Pero quiso el hado que en esos días se
llevase a cabo la botadura de un navío llamado Siracusa, de titánicas
proporciones; y que nadie atinara a resolver el cómo había de ejecutarse semejante
empresa. Arquímedes, con resolución temeraria, hizo cargar el gigantesco barco con
600 hombres y embalajes pesadísimos; tras lo cual se sentó a distancia prudente
y comenzó a manipular con una sola mano la cuerda de un polipasto, inventado al
efecto por el grandioso geómetra. Valiéndose de este aparejo, sin esfuerzo
alguno levantó por los aires y trasladó la ciclópea embarcación hasta las aguas
del Mar Mediterráneo.
Los presentes quedaron atónitos y boquiabiertos
al ver cómo un hombre era capaz de mover, con su solo ingenio, esa pesada mole;
y en medio de tanto estupor se escuchó al prodigioso Arquímedes decir “¡Dadme un punto de apoyo y moveré el
mundo!”
Esta historia parece ser sólo una
variación de la de Tales cayendo de bruces en un pozo; pero la exclamación
final tiene la particularidad de poder extrapolarse a otras situaciones de
nuestra vida. ¡Cuántas veces hemos clamado en hondo suspiro por un punto de
apoyo para mover el mundo, nuestro mundo! Un punto, la más pequeña porción del
espacio imaginable, nada más que eso.

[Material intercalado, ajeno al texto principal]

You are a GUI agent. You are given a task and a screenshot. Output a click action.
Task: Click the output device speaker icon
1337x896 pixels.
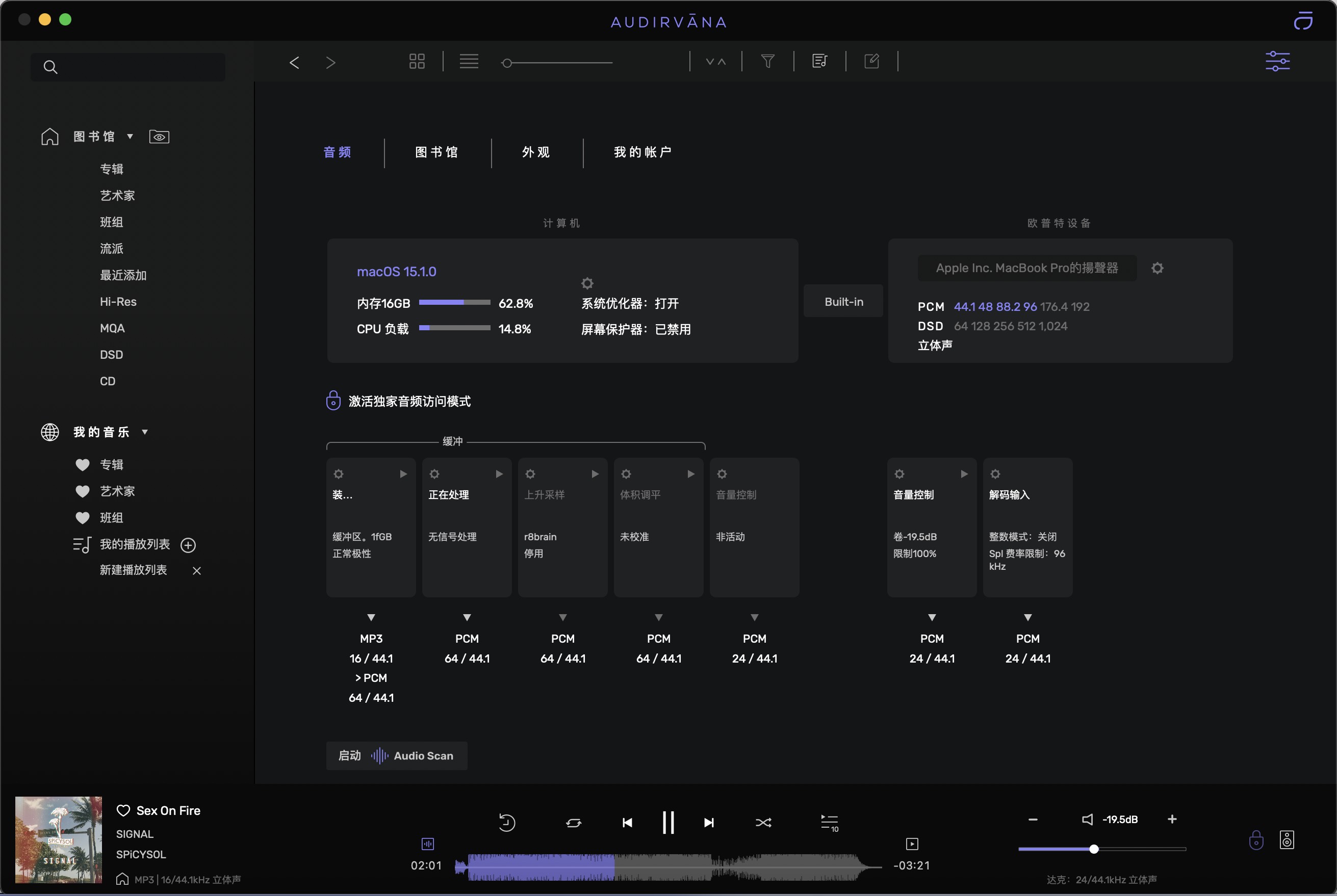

Un gesto mínimo, una mirada fugaz, una
palabra certera, en los que puedan adivinarse el sustento fundamental sobre el
cual basaríamos la proeza monumental gestada en la ensoñación cavilante de
nuestros anhelos más íntimos.
“¡Dadme un punto
de apoyo!” Por
todas las noches que hemos repetido, insomnes, esta exclamación desiderativa, confiando
al poder mirífico de nuestros manes y dioses tutelares ese acontecimiento favorable
del destino que nos brinde la ocasión de conquistar la esquiva suerte; por esos
eternos instantes en que la esperanza parece convertir lo imposible en probable,
vayan estas líneas dedicadas al inmortal geómetra.